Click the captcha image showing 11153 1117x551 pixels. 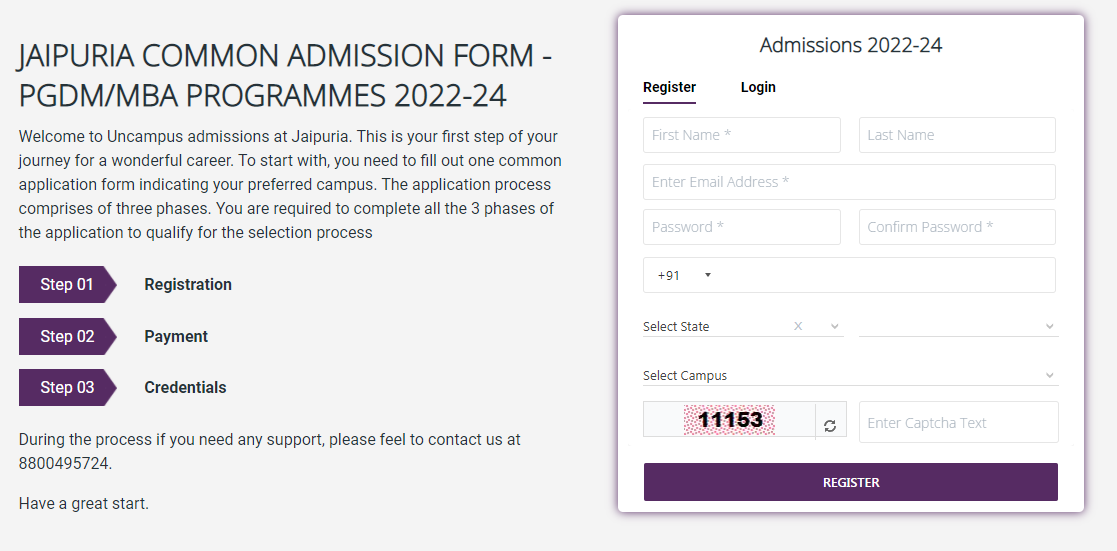(x=729, y=420)
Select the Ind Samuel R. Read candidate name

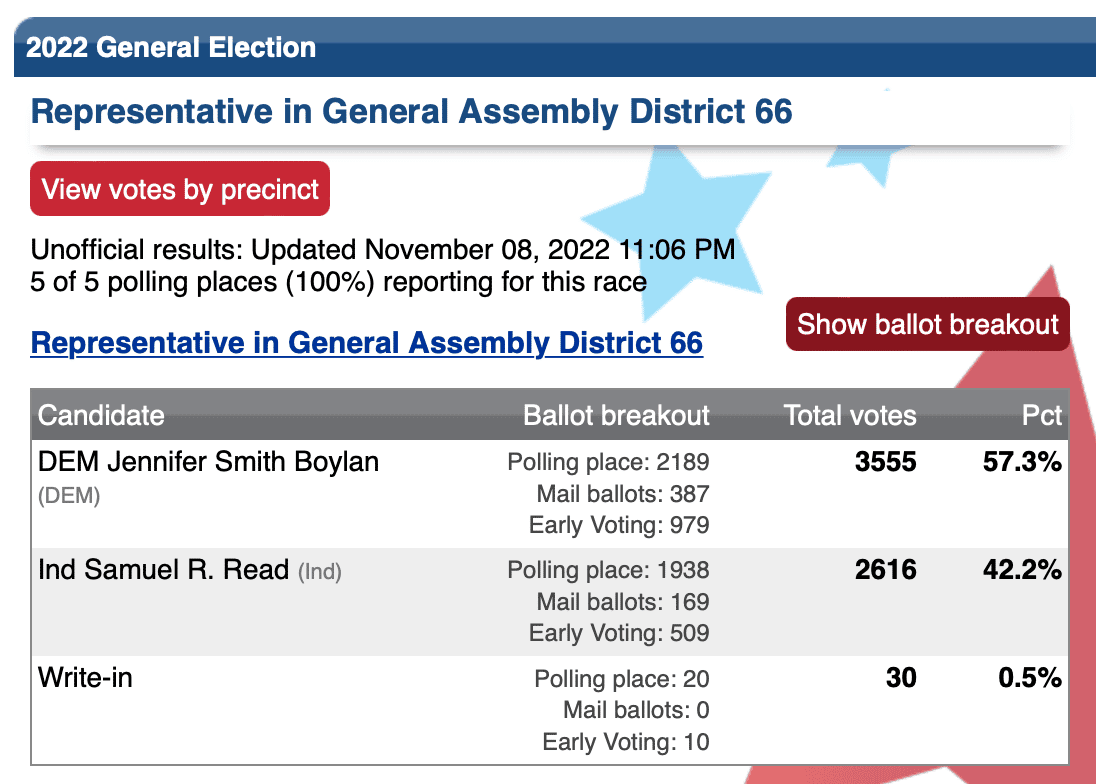click(x=163, y=569)
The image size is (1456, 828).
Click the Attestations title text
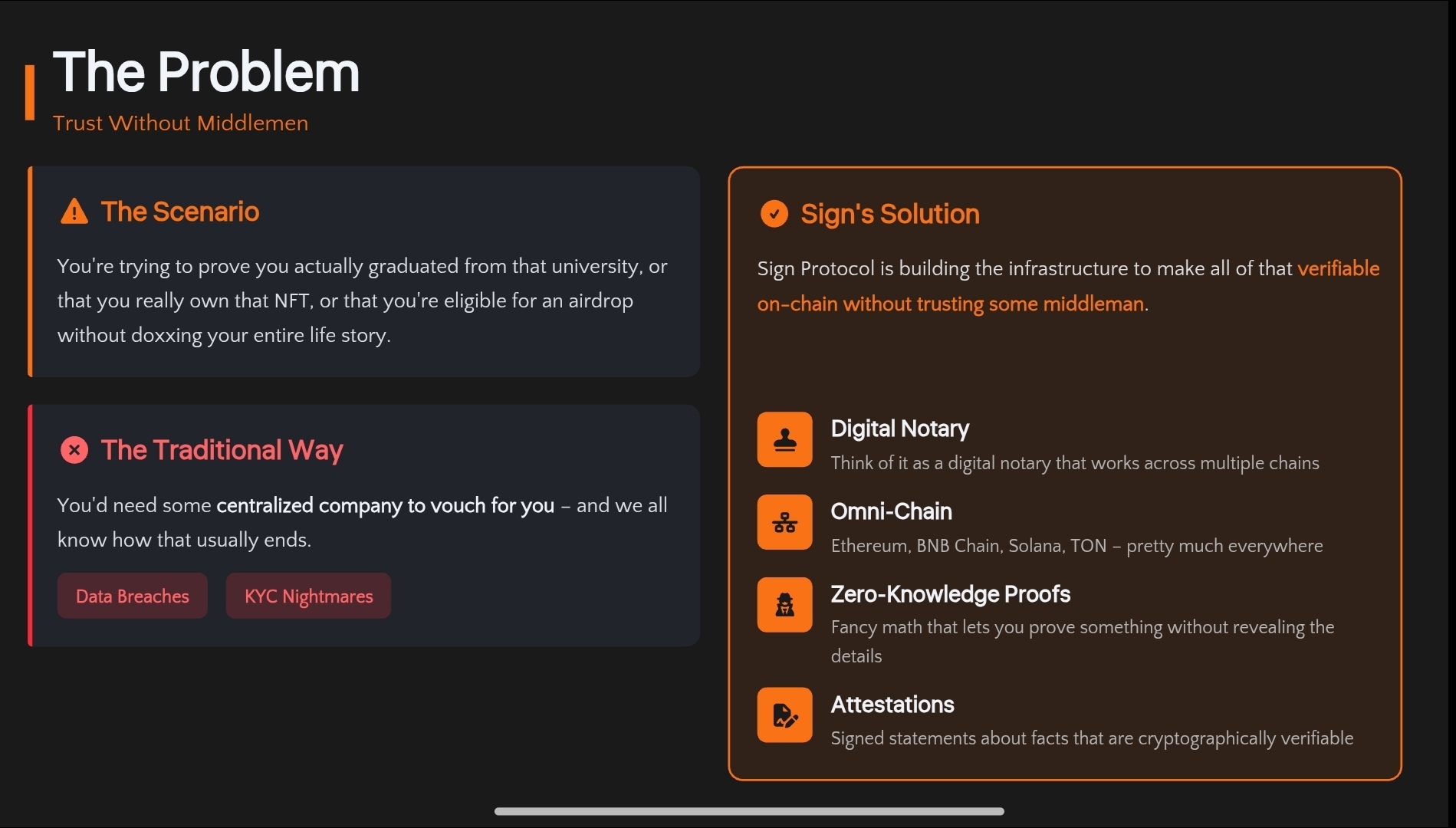[x=892, y=705]
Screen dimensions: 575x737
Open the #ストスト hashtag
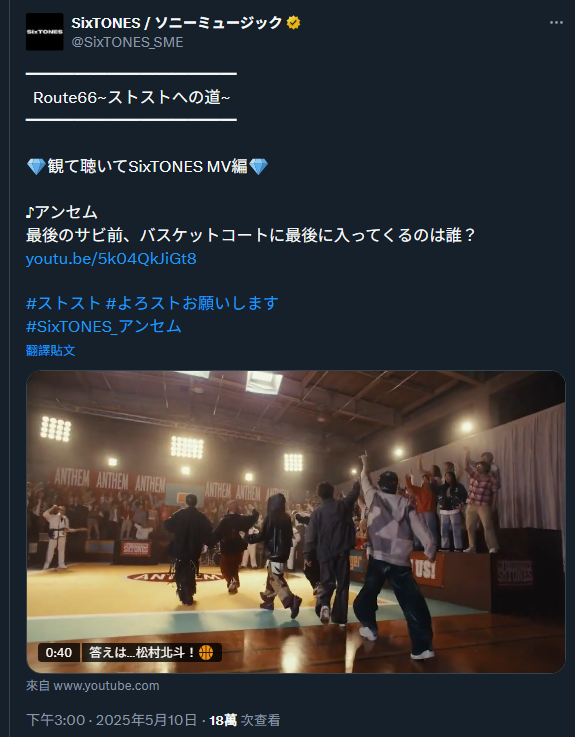point(63,303)
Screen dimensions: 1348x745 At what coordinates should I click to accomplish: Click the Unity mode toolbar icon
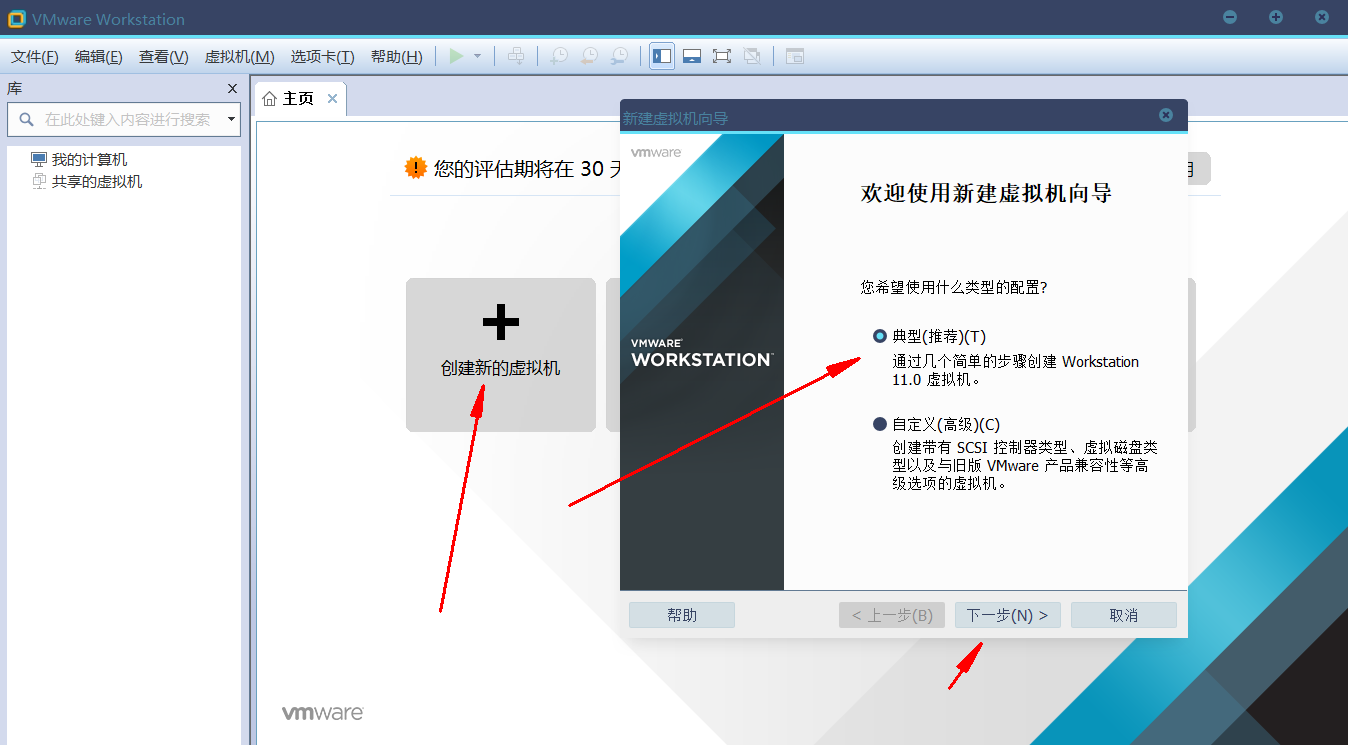pos(752,57)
---+---
What the exercise asks:
Your copy should hold exactly the lines from the line containing "Screen dimensions: 575x737" through the last line of the listing above, both included, and no pictures.

Task response:
Screen dimensions: 575x737
Open the #ストスト hashtag
point(63,303)
Screen dimensions: 1348x745 At what coordinates should I click to accomplish: Click the Unity mode toolbar icon
pos(752,57)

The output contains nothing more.